Fue la tarde del día de Resurrección, Jesús vuelto a la vida se reúne en aquel mismo día con sus amigos, es Él pero distinto, diferente, ha entrado sin tocar o abrir la puerta. Él está ahora glorificado y posee la “gloria” que el Padre le ha dado, gozando ahora de manera plena y perfecta el “Amor” recíproco que hay entre Él y su Padre, que es el Santo Espíritu, se coloca al principio de la creación, como lo hizo desde el seno de la Trinidad, “sopla” para hacer nuevas todas las cosas… ¡Reciban el Espíritu Santo!

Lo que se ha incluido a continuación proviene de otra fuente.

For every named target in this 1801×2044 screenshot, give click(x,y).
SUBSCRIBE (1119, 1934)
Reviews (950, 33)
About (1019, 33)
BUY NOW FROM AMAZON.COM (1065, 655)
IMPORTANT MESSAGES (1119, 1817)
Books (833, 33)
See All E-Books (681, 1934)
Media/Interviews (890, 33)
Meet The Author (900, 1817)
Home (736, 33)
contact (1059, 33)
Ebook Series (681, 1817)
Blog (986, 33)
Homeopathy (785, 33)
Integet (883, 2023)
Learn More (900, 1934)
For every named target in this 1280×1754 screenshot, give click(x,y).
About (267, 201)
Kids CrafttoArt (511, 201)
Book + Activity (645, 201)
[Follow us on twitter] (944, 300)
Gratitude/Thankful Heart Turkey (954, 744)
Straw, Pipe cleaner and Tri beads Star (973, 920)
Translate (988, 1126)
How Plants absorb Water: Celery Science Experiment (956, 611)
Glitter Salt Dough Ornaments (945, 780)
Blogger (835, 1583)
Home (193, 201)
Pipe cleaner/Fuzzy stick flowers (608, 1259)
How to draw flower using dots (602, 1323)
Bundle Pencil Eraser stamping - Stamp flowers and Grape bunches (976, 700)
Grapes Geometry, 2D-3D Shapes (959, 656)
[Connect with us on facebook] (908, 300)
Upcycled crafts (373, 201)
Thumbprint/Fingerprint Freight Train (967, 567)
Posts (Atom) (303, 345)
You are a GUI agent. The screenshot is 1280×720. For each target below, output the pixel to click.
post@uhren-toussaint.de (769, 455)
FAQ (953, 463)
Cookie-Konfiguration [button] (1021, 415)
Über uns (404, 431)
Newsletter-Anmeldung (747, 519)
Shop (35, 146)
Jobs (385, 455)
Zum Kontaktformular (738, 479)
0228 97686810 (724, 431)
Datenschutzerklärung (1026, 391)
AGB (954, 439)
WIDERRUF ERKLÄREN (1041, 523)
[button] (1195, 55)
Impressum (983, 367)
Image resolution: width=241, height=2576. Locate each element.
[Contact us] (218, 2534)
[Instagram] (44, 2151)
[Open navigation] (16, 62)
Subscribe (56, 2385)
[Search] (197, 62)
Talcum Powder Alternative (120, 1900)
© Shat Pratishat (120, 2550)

Él resucitado es la fuente del don del Espíritu Santo, por eso es que Juan pone a Jesús dándolo en el mismo día de Pascua y cómo Él lo había prometido cinco veces en los discursos de despedida durante la Última Cena. Y, junto al gesto de “soplar” recordando como he señalado anteriormente, el don de dar aliento de vida, están las palabras de “¡Reciban el Espíritu Santo.
A quienes les perdonen los pecados les serán perdonado!” El Espíritu Santo crea una nueva humanidad libre del mal que queda borrado por medio del sacramento del perdón celebrado dentro de la Iglesia, como mediadora de tan maravillosa experiencia de recreación. Cerramos hoy a la luz de estos textos maravillosos en la liturgia de este día santo, reconociendo que la raíz de la efusión del Espíritu Santo está en la Pascua del Señor. Él emerge de la fuente inagotable de la vida del Resucitado, cumpliendo dos tareas para el vivir de la Iglesia nacida del costado abierto del redentor: consolar y enseñar.
Su presencia en el tiempo de la Iglesia hasta la Parusía, continúa el anuncio obrado por Cristo. Su acción no nos hace tener en un relicario las palabras de Jesús, sino que las hace vivas, presentes, fecundas, las revela en su valor nuevo y oculto, las transforma en semilla que germina. Por eso el Espíritu es necesario para que la Palabra de Dios sea operante, se difunda y anime a la comunidad cristiana.